Filter the entries below down to the lines that hold "will".

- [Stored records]
• • • • •
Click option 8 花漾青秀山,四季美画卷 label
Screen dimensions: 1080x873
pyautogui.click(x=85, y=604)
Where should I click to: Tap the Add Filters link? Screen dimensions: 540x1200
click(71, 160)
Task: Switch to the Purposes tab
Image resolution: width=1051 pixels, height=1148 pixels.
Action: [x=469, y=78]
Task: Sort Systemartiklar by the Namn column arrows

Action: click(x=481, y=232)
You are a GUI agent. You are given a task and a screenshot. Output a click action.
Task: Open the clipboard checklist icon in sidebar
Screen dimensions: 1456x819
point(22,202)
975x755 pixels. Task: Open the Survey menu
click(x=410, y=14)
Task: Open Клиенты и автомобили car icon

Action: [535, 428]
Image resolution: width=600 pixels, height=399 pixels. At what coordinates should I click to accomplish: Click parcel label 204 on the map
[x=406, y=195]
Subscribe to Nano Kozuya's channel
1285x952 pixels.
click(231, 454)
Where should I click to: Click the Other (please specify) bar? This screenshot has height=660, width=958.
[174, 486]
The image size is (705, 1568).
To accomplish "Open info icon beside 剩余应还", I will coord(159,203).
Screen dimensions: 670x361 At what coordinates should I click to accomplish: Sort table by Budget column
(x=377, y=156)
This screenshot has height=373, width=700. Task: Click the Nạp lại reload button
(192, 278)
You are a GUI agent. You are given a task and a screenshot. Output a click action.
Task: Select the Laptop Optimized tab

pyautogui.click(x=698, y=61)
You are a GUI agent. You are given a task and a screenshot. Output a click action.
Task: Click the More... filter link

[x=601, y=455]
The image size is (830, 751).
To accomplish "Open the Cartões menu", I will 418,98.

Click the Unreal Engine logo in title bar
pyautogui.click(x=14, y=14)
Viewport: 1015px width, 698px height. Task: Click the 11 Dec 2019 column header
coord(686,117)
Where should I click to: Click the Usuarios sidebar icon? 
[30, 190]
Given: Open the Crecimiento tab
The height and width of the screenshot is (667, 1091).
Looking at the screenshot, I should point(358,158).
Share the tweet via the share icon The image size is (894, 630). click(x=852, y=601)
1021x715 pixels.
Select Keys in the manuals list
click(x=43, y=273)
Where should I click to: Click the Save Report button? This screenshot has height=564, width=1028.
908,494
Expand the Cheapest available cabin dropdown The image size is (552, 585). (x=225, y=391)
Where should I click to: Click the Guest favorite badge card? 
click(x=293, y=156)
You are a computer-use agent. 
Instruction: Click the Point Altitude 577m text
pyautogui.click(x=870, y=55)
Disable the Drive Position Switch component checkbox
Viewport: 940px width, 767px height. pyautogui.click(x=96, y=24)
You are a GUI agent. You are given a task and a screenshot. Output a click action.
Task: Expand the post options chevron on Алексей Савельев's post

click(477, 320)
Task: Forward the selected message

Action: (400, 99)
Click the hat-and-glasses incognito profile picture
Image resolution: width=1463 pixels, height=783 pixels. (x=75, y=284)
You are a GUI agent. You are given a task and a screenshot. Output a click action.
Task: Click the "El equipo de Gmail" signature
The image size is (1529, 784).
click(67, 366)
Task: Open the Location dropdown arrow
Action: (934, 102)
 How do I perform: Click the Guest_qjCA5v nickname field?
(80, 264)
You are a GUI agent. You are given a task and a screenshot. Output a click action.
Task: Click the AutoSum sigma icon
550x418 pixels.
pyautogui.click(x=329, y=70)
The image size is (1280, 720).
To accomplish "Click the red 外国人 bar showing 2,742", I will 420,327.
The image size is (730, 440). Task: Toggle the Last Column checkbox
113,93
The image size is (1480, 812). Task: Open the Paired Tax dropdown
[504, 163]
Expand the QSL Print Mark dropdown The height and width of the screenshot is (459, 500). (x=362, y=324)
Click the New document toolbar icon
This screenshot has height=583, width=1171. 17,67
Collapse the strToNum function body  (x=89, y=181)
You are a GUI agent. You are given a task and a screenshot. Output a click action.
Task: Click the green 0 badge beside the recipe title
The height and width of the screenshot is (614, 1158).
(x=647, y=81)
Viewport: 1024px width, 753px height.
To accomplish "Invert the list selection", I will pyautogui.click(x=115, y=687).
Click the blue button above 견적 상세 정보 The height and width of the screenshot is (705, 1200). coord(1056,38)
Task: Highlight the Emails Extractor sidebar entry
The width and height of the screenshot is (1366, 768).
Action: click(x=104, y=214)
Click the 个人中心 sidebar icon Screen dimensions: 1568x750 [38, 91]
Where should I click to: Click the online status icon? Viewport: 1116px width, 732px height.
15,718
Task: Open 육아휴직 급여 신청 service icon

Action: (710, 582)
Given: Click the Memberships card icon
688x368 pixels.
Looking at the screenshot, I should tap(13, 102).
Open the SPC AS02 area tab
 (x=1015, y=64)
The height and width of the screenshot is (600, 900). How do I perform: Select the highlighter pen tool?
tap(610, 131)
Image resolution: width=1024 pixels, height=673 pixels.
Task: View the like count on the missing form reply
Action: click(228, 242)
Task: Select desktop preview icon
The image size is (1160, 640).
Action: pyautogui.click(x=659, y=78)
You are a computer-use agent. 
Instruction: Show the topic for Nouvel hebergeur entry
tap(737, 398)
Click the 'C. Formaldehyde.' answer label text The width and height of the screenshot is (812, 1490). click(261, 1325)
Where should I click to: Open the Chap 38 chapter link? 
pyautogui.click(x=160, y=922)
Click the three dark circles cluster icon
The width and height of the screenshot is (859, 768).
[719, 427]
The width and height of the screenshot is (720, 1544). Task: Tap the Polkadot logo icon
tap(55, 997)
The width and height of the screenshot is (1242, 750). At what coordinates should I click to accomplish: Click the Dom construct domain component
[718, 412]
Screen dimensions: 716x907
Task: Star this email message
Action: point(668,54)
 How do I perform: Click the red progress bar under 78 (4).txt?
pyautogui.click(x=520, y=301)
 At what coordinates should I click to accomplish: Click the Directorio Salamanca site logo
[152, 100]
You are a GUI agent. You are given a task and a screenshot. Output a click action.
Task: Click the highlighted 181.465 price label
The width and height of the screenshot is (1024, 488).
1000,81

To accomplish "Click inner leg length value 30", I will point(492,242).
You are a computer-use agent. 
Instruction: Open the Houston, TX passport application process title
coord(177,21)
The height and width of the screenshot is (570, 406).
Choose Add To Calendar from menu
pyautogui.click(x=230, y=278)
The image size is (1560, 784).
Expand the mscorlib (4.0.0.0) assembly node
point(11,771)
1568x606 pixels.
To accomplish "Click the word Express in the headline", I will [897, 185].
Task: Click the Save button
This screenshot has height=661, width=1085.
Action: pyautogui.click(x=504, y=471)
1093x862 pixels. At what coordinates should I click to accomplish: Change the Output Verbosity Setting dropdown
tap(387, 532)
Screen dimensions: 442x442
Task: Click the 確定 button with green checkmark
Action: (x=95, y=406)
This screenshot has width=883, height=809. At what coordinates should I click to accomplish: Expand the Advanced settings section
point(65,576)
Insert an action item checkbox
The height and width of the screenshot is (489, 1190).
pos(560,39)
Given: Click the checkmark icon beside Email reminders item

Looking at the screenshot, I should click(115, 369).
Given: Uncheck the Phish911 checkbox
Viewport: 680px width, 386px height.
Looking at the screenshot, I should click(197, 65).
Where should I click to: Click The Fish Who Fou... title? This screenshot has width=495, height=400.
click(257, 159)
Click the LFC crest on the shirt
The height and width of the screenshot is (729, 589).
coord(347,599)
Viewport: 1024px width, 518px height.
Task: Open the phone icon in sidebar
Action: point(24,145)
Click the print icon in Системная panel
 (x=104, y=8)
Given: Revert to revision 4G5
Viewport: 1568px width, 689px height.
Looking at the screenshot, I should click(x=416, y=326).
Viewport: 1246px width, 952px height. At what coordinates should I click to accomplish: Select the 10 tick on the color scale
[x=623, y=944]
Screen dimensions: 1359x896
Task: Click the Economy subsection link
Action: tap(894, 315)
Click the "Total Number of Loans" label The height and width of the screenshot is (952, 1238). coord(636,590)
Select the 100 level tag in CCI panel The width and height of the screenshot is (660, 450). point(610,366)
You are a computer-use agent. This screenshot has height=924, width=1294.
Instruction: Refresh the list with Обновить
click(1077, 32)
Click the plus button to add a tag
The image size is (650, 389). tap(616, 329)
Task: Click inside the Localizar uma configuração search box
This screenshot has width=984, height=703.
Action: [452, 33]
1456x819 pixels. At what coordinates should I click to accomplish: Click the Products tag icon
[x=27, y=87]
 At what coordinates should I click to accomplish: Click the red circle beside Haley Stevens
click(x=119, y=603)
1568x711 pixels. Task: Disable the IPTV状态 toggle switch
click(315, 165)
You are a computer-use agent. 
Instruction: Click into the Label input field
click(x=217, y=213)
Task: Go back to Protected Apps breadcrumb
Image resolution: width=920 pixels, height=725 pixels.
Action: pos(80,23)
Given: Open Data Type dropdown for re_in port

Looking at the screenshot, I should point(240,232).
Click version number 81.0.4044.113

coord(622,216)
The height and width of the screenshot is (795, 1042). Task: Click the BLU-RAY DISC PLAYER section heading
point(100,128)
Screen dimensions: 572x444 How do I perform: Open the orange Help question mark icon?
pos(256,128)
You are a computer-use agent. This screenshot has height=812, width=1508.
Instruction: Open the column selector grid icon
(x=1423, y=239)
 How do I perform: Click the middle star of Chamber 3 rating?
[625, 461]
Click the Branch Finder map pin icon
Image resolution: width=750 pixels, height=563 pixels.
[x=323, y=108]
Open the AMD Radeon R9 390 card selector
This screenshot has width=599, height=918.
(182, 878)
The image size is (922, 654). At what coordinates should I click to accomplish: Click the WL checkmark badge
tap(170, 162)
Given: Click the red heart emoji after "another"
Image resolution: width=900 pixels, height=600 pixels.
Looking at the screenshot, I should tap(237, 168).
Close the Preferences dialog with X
• • • • •
- [Task result]
To accomplish "Open info icon beside 剩余应还", I will coord(159,203).
To accomplish "Open the Cartões menu", I will 418,98.
To accomplish "Click the red 外国人 bar showing 2,742", I will 420,327.
To accomplish "Invert the list selection", I will pyautogui.click(x=115, y=687).
To accomplish "Click inner leg length value 30", I will point(492,242).
To accomplish "Click the word Express in the headline", I will [897, 185].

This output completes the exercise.